La vida de un fraile sin
experiencia y un alférez mimado no era fácil de asimilar en aquella vorágine de
vida. Además estaba viviendo sobre un polvorín. Cualquier día se presentaba la
policía y todos detenidos por estancia ilegal y asociación de malhechores, la
proeza de Carlos y Antonio nos iba a llevar a todos a la cárcel.
Figuraos el asunto de la
furgoneta. Resulta que ellos como cualquiera de nosotros, no dábamos crédito a
lo que veíamos en la basura. La mitad eran cosas casi nuevas. El famoso Estado
de Bienestar, que pocos años después llegó aquí.
Al poco de llegar, salí a
dar un paseo por los alrededores, con Carlos. Le hice notar que era escandaloso
la de cientos de cosas nuevas que había en la basura, y que no sería mal
negocio, ir antes que los basureros con una furgoneta, cogiendo cosas para
vender en el rastro. “¡Claro!”, me dijo, ese negocio lo emprendimos Antonio y
yo, pero nos lo chafó la poli.

○ ○ ○ ○

▸ **QUÉ HARÁS**:
a - Transcribe del relato el pasaje que se abre con las palabras "La vida de un" y se cierra con "a la cárcel.".
b - Según el relato, ¿por qué el narrador dice que estaba viviendo sobre un polvorín?
El listado procede de otra fuente.

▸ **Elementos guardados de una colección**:
○ ○ ○ ○

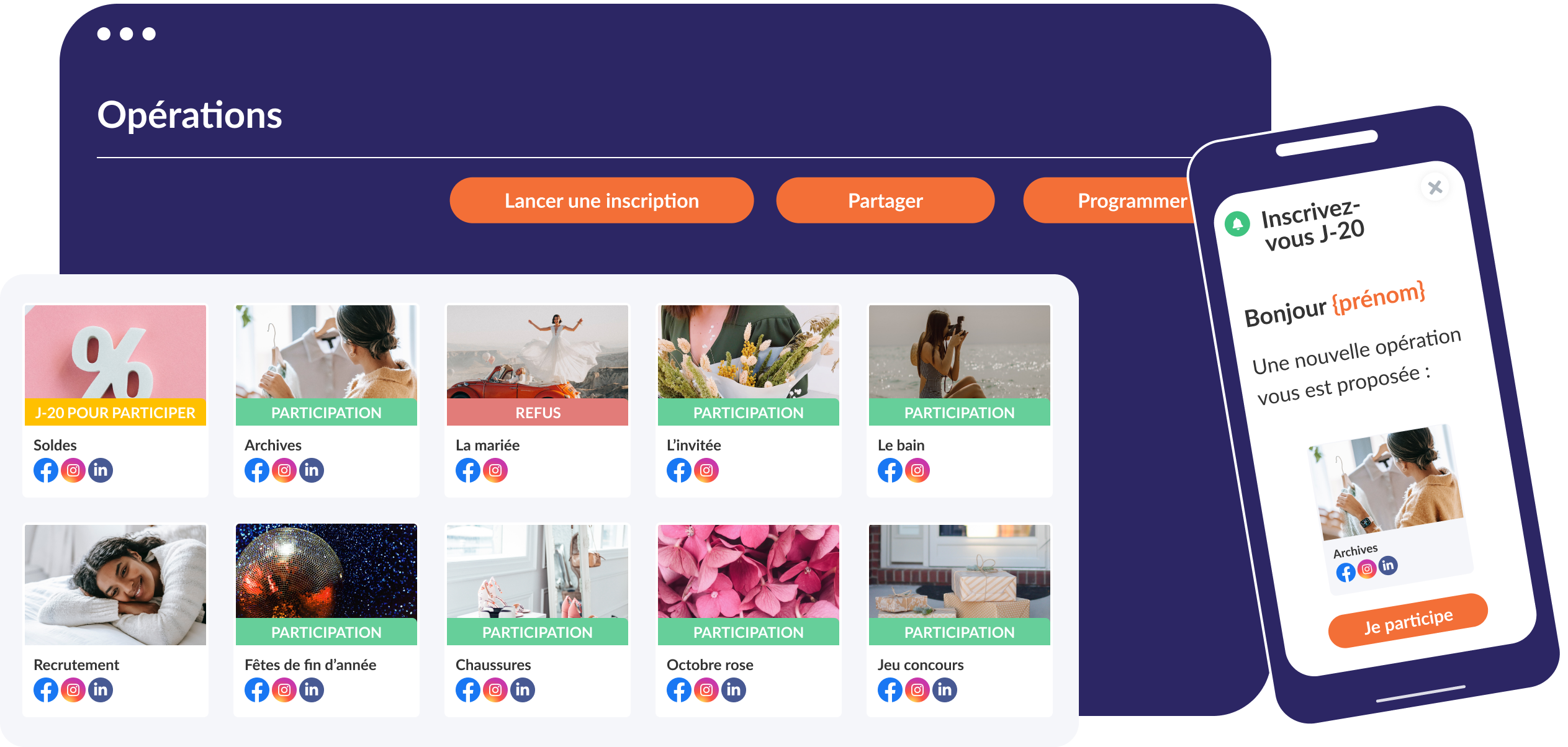Click the J-20 POUR PARTICIPER banner
1568x747 pixels.
point(115,413)
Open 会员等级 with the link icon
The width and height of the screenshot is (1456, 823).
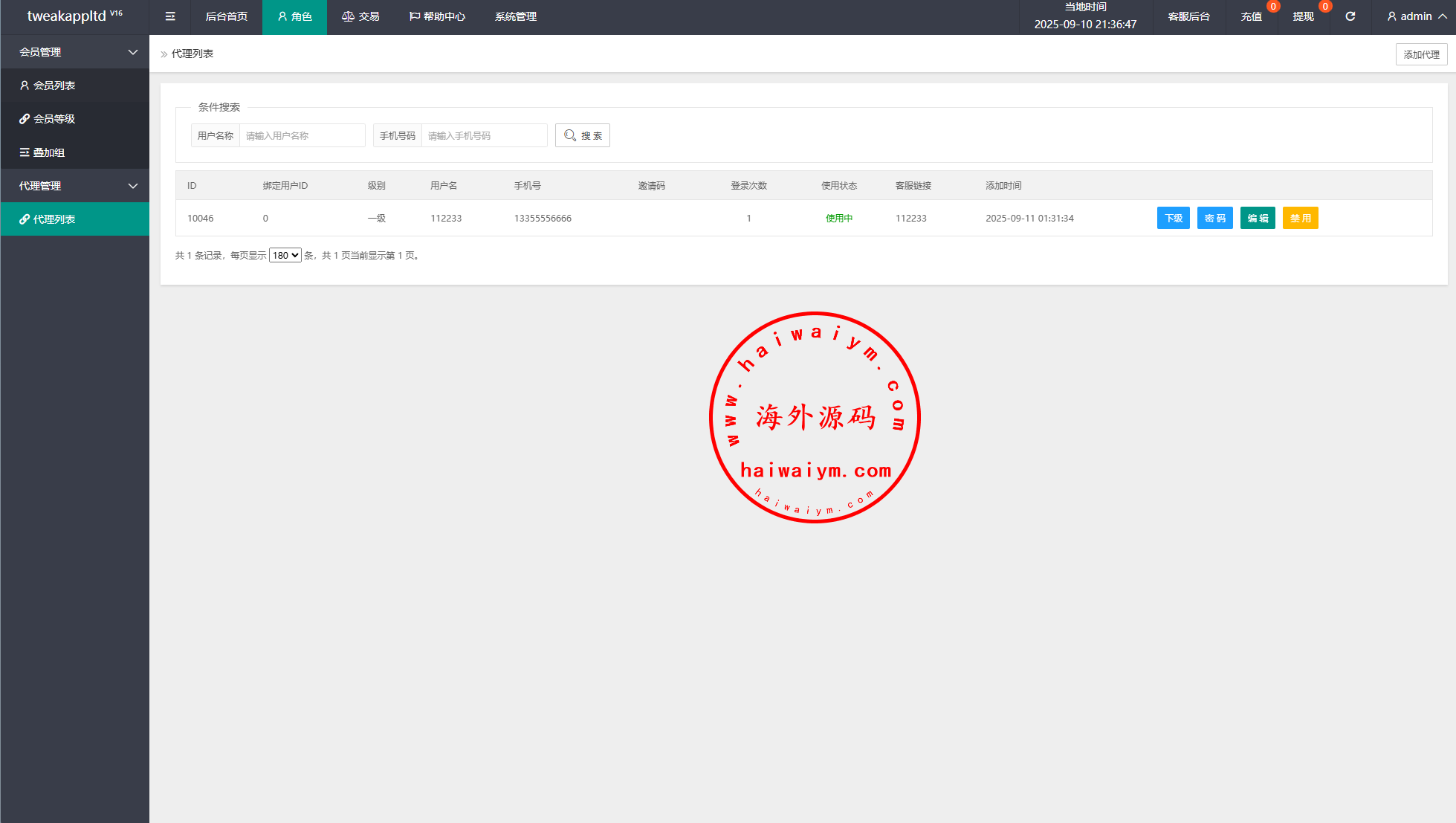point(54,119)
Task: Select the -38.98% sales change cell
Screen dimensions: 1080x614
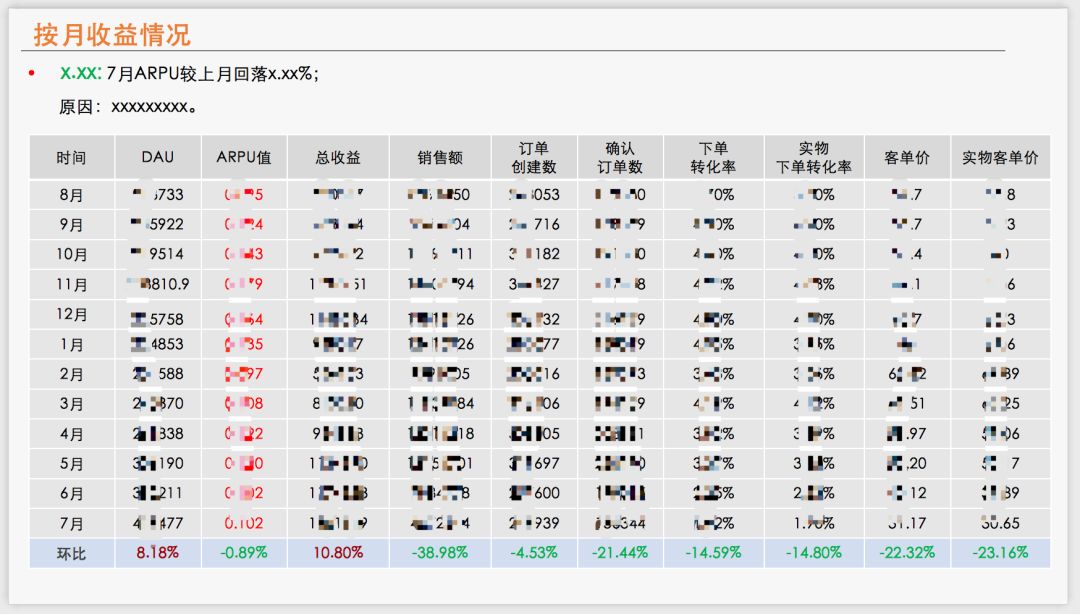Action: pos(440,552)
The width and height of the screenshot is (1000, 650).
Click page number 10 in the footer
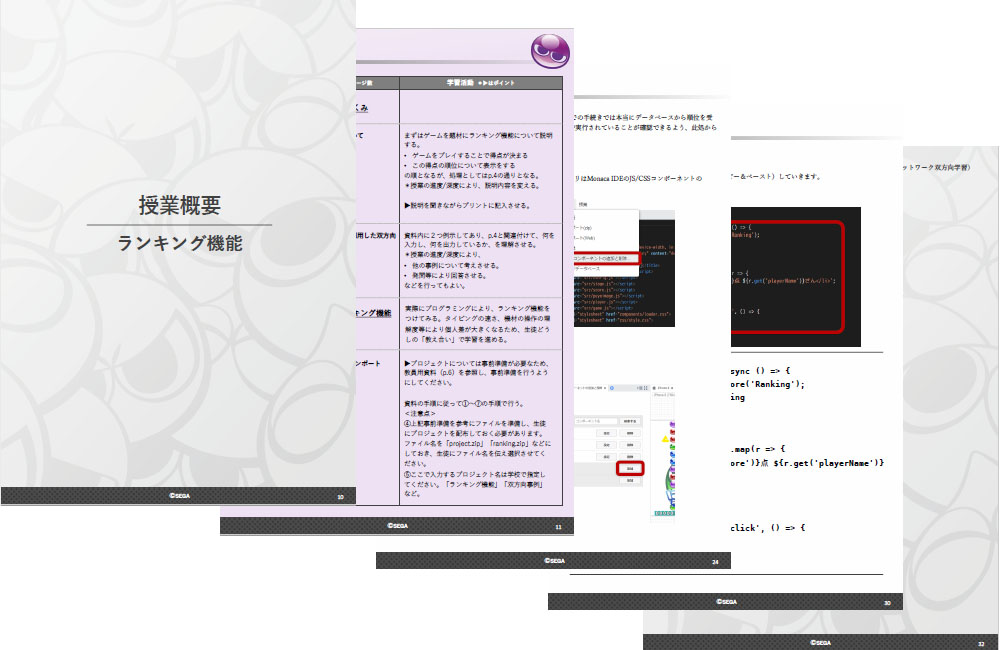[x=340, y=496]
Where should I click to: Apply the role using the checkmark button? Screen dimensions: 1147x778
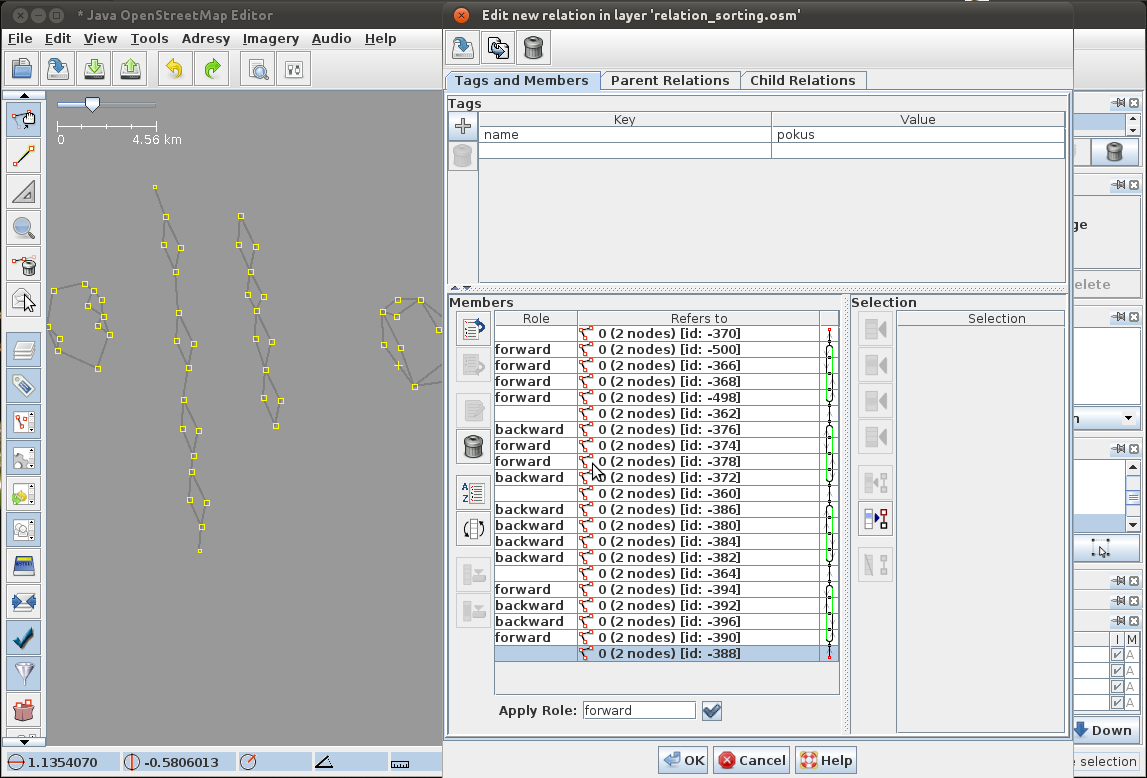(712, 711)
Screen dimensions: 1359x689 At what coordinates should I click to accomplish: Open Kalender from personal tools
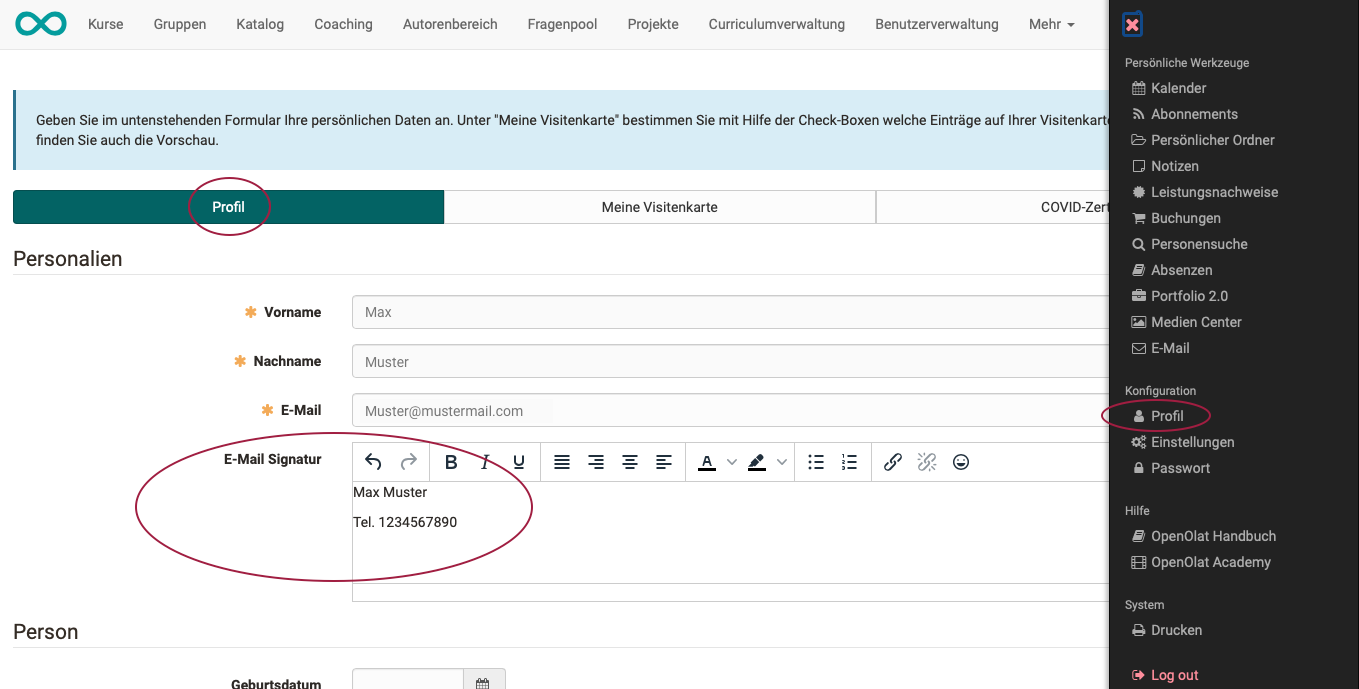[x=1178, y=88]
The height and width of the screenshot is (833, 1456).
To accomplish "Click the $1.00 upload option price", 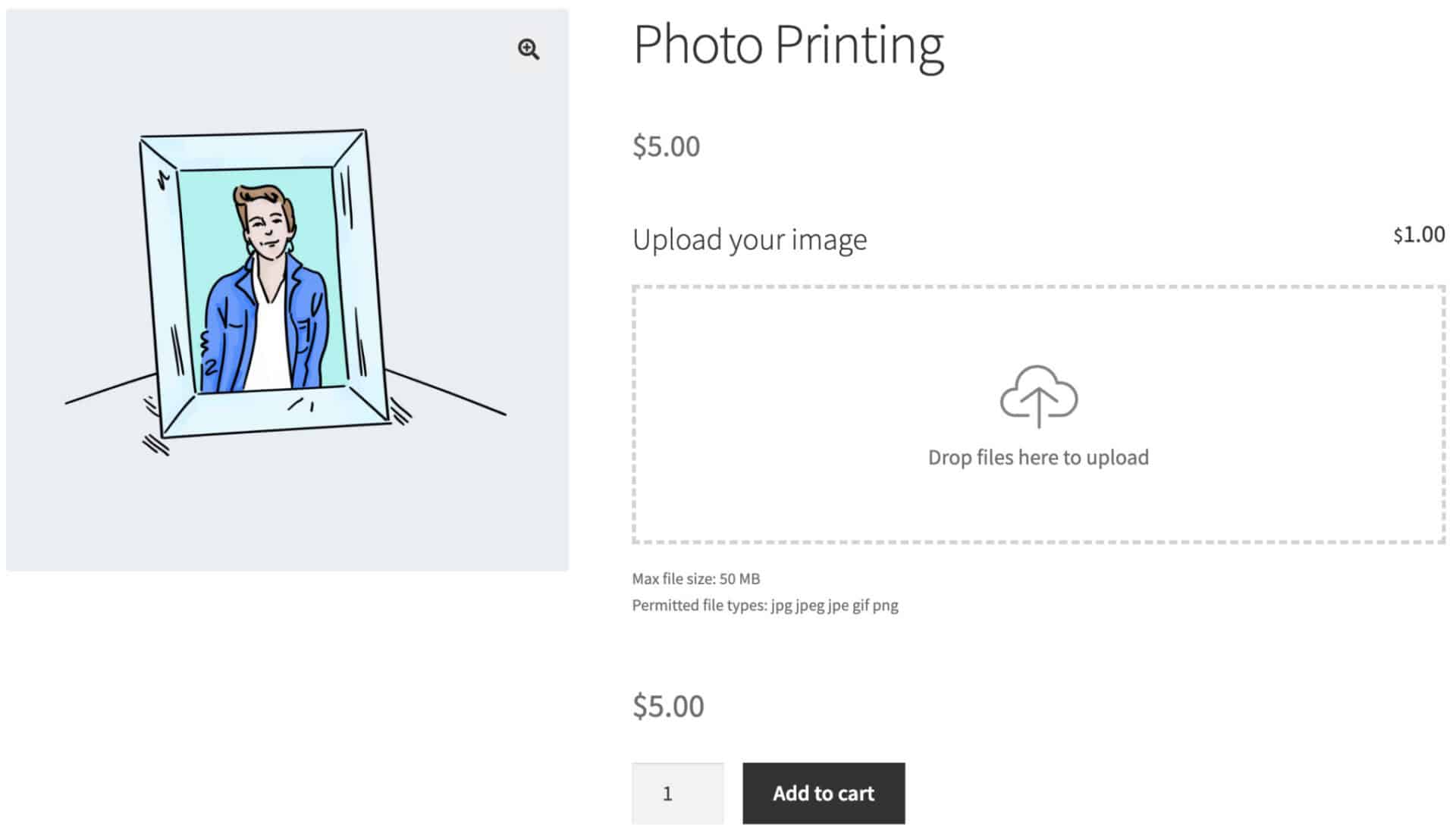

○ ○ ○ ○

▸ **RESPUESTAS**:
a -
La vida de un fraile sin
experiencia y un alférez mimado no era fácil de asimilar en aquella vorágine de
vida. Además estaba viviendo sobre un polvorín. Cualquier día se presentaba la
policía y todos detenidos por estancia ilegal y asociación de malhechores, la
proeza de Carlos y Antonio nos iba a llevar a todos a la cárcel.

b - Porque cualquier día podía presentarse la policía y detenerlos a todos por estancia ilegal y asociación de malhechores. Además, la proeza de Carlos y Antonio iba a llevarlos a todos a la cárcel.